A department chair at the Minuteman Regional Technical High School is Arlington's first potential nonincumbent candidate to take out papers for School Committee for the April town election.
Michael Buckley, who chairs history and social studies at the Lexington school, brings more than 15 years as an educator, supervisor and mentor. He is seeking a three-year seat.
"My desire to run for School Committee is rooted in the belief that an educated society is the only guarantee of a democratic society," he wrote after he was asked why he wants to run.
"Therefore, preserving the integrity of our schools financially and culturally will ensure the education, protection and care of our children, allowing all the opportunity and promise of a hopeful future. I know and understand this community and want only the best for our schools and our children. I care deeply about this town, and would like the opportunity to give back, in part, what it has given to me."
Three current members of the School Committee took out papers in December. Judson Peirce and Kirsi Allison-Ampe seek reelection in April to three-year seats, and Paul Schlichtman, appointed this year after Joseph Curro Jr. was elected selectman, seeks a one-year term.
To date, this year's town-election landscape has had few takers. That is in contrast with the 2012 election season, when the most candidates since 1993 ran.
The 45-year-old town resident who also taught history at Shawsheen Valley Technical High School wrote that "Arlington has a well-deserved reputation for excellence and achievement, standards that I am committed to upholding. I have been involved in the development of budgets, innovative curriculum, enhancing educational standards and fostering professional development.
"As the father of two young girls who are in elementary school, I have a greater insight into the issues that are impacting our schools, just as all parents of school age children who live here do. I believe that I possess the necessary personal qualities, professional background and perspective that will complement the Arlington School Committee as it moves into the future."
Asked what he sees as the greatest challenges ahead for our public schools, he responded:
"I don't need to remind anyone that we are in, and will be for the foreseeable future, pressing economic times.
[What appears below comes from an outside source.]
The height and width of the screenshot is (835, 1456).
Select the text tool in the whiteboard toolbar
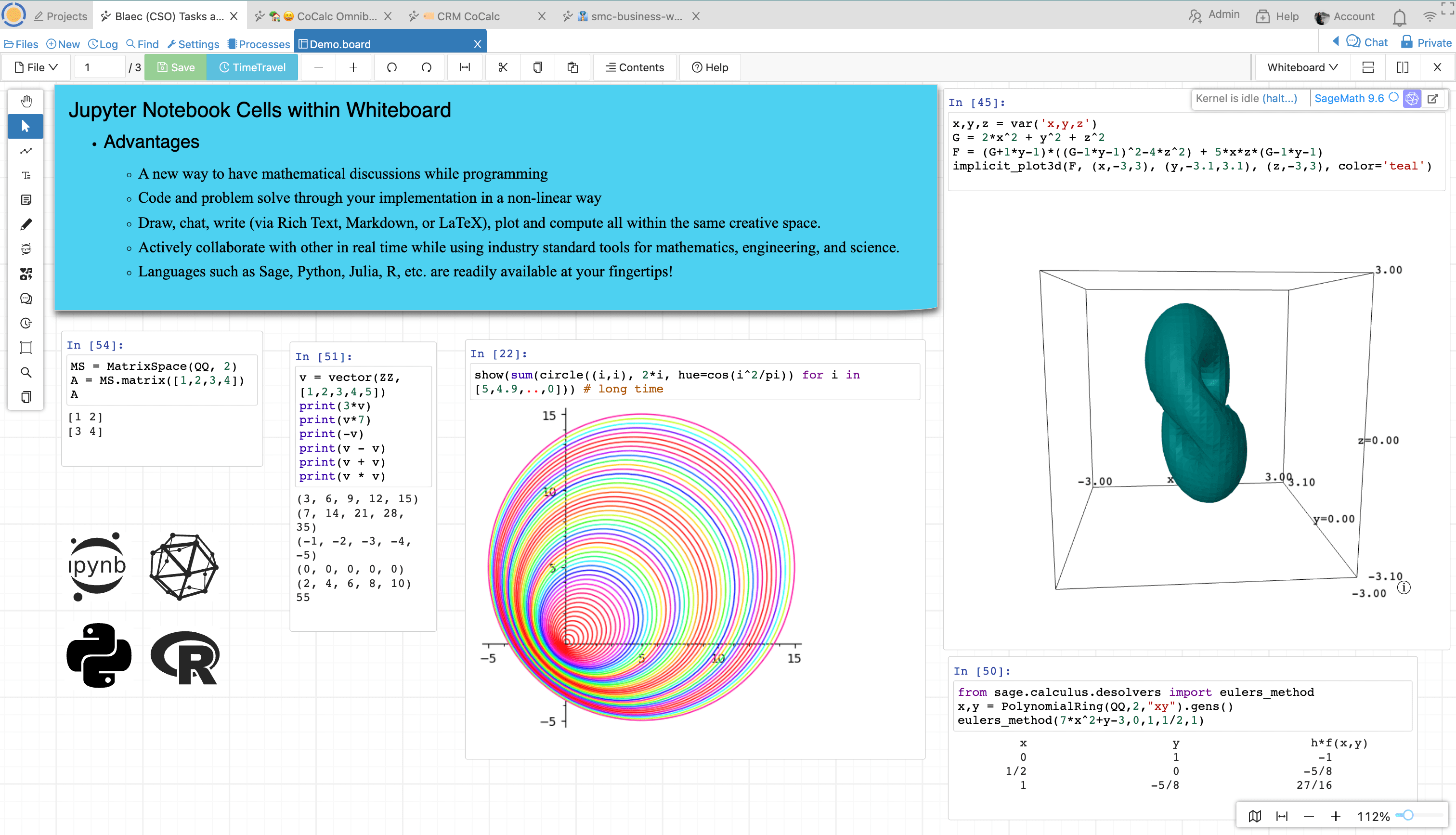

My commitment to the citizens of this community will be to work to the best of my ability in order to ensure that growth and development occurs dispute these obstacles. Therefore, I believe that our top priority lies in maintaining fiscal responsible and accountability.
"Second, I believe it essential that we work diligently in ensuring that our town remains competitive and desirable to prospective families and citizens.
"Third, when discussing the best possible way of investing in our children, I believe it lies in the way we most effectively identify, recruit and retain the most qualified teachers and administrators. The last point deals with the question of safety; we must seriously look at the question of effective lock down protocol and procedures."
Asked how he would address such challenges, Buckley wrote:
"The Arlington School Committee has an already well-established tradition of professionalism and integrity. I hope to join this Committee in order to continue his commitment today and into the future through ongoing fiscal accountability based on the belief that every dollar spent responsibly on our children is one more dollar wisely invested in their future.
"This includes ensuring that the classrooms that service our children are classrooms of the 21st century and that the teachers in these classrooms are provided with the most effective, meaningful professional development training available. In conjunction with this, I would make sure that I work with elected officials in making sure that we are maximizing all state and federal funding possible.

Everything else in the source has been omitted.